Bentornata DEFLAZIONE: ma non di certo per la BCE

L’Europa ritrova quella che è tecnicamente catalogabile come deflazione.
La cosa sorprende un po’ ma attenzione, come tutte le cose devono essere analizzate con attenzione prima di essere giudicate. Innanzitutto il dato: il tasso inflazione finisce sotto zero, registra quindi uno -0.1% che è certo poca cosa ma che rappresenta un “insuccesso” anche per la Bce che si sta adoperando per far risalire l’indice dei prezzi.

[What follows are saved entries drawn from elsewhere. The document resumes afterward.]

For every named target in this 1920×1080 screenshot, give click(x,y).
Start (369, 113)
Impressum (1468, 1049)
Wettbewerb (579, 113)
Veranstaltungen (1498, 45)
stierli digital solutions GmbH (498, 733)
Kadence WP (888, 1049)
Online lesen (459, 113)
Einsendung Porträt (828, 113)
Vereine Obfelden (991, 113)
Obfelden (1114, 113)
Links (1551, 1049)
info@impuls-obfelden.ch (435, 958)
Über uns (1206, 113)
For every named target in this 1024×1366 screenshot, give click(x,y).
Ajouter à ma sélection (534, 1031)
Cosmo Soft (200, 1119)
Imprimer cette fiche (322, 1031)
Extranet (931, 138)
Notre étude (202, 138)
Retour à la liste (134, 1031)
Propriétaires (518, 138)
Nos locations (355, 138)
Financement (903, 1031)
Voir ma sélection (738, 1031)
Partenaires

Perché dico che bisogna leggere con attenzione il dato? Perché in realtà il numero -0.1% è enormemente falsato da un fattore, overo il settore dell’energia. Guardate questo grafico.
Come vedete l’energy è stato fortemente negativo mentre le altre voci si sono mantenute a regimi accettabili. Infatti il tasso di inflazione core non è negativo, essendo pari allo 0.9% (stabile).
Di questo dato che ne penserà la BCE? La logica dovrebbe far pensare che Mario Draghi tenda a prestare maggiore attenzione al dato core, ovvero epurato dal petrolio. Ed invece no. Proprio nella sua ultima conferenza stampa, il capo della BCE ha detto chiaramente che per la Bce fa testo l’inflazione ALL ITEMS e quindi onnicomprensiva.
Morale: il QE al momento è un insuccesso e questo dato potrebbe portare delle novità anche sulla portata del bazooka. Invece per noi consumatori ed investitori, questi numeri dovrebbero essere visti addirittura in chiave positiva.